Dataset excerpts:
------------------------------------------------------------

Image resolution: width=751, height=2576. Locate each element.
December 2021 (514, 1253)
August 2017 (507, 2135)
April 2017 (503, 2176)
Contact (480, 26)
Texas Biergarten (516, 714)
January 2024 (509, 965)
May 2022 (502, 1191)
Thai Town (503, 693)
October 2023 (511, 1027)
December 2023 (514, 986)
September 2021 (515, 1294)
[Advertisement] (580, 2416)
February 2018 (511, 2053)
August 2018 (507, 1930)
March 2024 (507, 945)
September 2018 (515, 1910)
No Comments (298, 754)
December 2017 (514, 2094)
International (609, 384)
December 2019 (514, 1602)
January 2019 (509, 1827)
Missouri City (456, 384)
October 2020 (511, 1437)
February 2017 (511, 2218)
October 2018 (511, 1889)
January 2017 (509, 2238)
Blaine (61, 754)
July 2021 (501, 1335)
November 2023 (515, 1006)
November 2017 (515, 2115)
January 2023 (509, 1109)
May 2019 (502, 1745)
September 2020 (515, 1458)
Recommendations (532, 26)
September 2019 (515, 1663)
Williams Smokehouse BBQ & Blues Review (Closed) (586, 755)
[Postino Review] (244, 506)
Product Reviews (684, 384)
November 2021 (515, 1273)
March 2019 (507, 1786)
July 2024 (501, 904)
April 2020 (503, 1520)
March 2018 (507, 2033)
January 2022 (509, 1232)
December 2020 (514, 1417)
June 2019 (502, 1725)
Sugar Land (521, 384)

------------------------------------------------------------

» Work required
The entries above are to be restated word for word.

» Solution for this exercise
Image resolution: width=751, height=2576. Locate each element.
December 2021 (514, 1253)
August 2017 (507, 2135)
April 2017 (503, 2176)
Contact (480, 26)
Texas Biergarten (516, 714)
January 2024 (509, 965)
May 2022 (502, 1191)
Thai Town (503, 693)
October 2023 (511, 1027)
December 2023 (514, 986)
September 2021 (515, 1294)
[Advertisement] (580, 2416)
February 2018 (511, 2053)
August 2018 (507, 1930)
March 2024 (507, 945)
September 2018 (515, 1910)
No Comments (298, 754)
December 2017 (514, 2094)
International (609, 384)
December 2019 (514, 1602)
January 2019 (509, 1827)
Missouri City (456, 384)
October 2020 (511, 1437)
February 2017 (511, 2218)
October 2018 (511, 1889)
January 2017 (509, 2238)
Blaine (61, 754)
July 2021 (501, 1335)
November 2023 (515, 1006)
November 2017 (515, 2115)
January 2023 (509, 1109)
May 2019 (502, 1745)
September 2020 (515, 1458)
Recommendations (532, 26)
September 2019 (515, 1663)
Williams Smokehouse BBQ & Blues Review (Closed) (586, 755)
[Postino Review] (244, 506)
Product Reviews (684, 384)
November 2021 (515, 1273)
March 2019 (507, 1786)
July 2024 (501, 904)
April 2020 (503, 1520)
March 2018 (507, 2033)
January 2022 (509, 1232)
December 2020 (514, 1417)
June 2019 (502, 1725)
Sugar Land (521, 384)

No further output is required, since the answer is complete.